New Article About IT Policies

Computer technology’s effect on our lives has grown so big and so fast! To keep folks from getting hurt by technology, our government is busy adding laws and regulations, and we need some policies to ensure we’re in compliance. We also need policies to help us get the most reliability and service from our systems!

Click here for a free download of my article on IT Policies in PDF format!


Brett Mason said...

I really liked the IT Policies you mention. I do have a comment on backups. You encourage the admin to back up the data, all of it if possible, but the core data at a minimum. This is very good to do.

Beyond this is an issue I have faced several times - what happens when everything fails? How long to procure equipment, and what are the steps to restore, and return to service?

My point is to encourage Church IT folks to attempt a restore on alternate equipment at least once a year, so that when such an event occurs, this won't be an unknown process, and any errors or problems in the process can be ironed out when the pressure is off.

God Speed to all of you!
Brett Mason

John Franks said...

Anyone else here reading “I.T. WARS”? I don’t mean this to get screened as spam or a commercial endorsement – the book is in my library (Fairfax Co.
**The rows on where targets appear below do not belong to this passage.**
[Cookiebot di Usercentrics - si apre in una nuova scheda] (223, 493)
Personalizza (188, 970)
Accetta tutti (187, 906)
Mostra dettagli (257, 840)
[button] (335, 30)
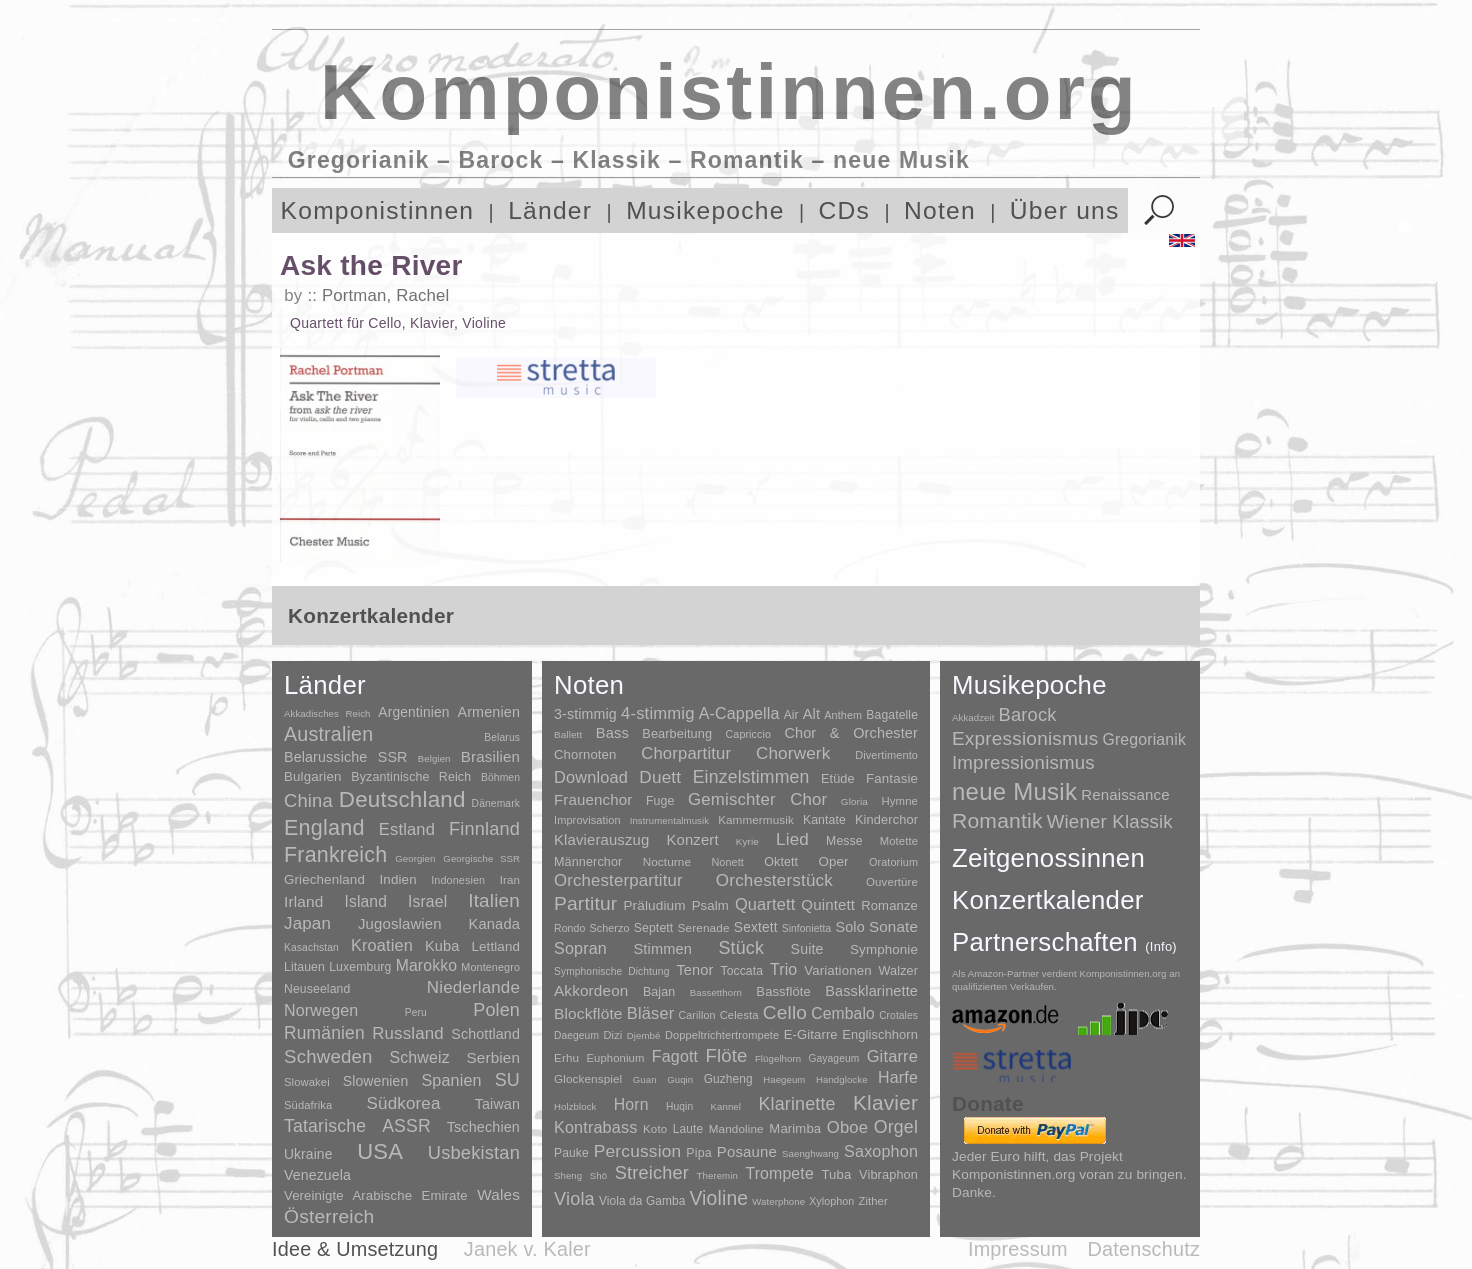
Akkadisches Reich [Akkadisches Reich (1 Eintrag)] (327, 713)
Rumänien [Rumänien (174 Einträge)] (324, 1033)
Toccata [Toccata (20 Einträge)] (742, 971)
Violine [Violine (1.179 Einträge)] (718, 1198)
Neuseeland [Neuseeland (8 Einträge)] (317, 989)
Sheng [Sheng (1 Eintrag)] (568, 1175)
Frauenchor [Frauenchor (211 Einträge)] (593, 799)
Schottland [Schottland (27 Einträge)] (485, 1034)
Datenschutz (1144, 1249)
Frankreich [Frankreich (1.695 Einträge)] (335, 855)
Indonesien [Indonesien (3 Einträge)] (458, 880)
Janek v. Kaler (527, 1249)
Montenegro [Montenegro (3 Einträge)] (490, 967)
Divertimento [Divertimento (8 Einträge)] (886, 755)
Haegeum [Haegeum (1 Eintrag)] (784, 1079)
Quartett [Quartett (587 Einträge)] (765, 904)
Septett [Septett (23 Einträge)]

Public Library – DC Metro area) and you can probably read it for free. But the main point: I had to read parts of this book as part of my employee orientation at a new job. The book talks about a whole new culture as being necessary – an eCulture – for a true understanding of security, being that most identity/data thefts are due to simple human errors. I am frankly surprised that the concept of an “eCulture” is not a dominant topic of discussion. Why is there no national discussion of the crucial, and reciprocally-relying, “business-technology weave”? The book has a great chapter on security. Just Google “IT WARS” – check out a couple links down and read the interview with the author David Scott. (Full title is “I.T. WARS: Managing the Business-Technology Weave in the New Millennium”).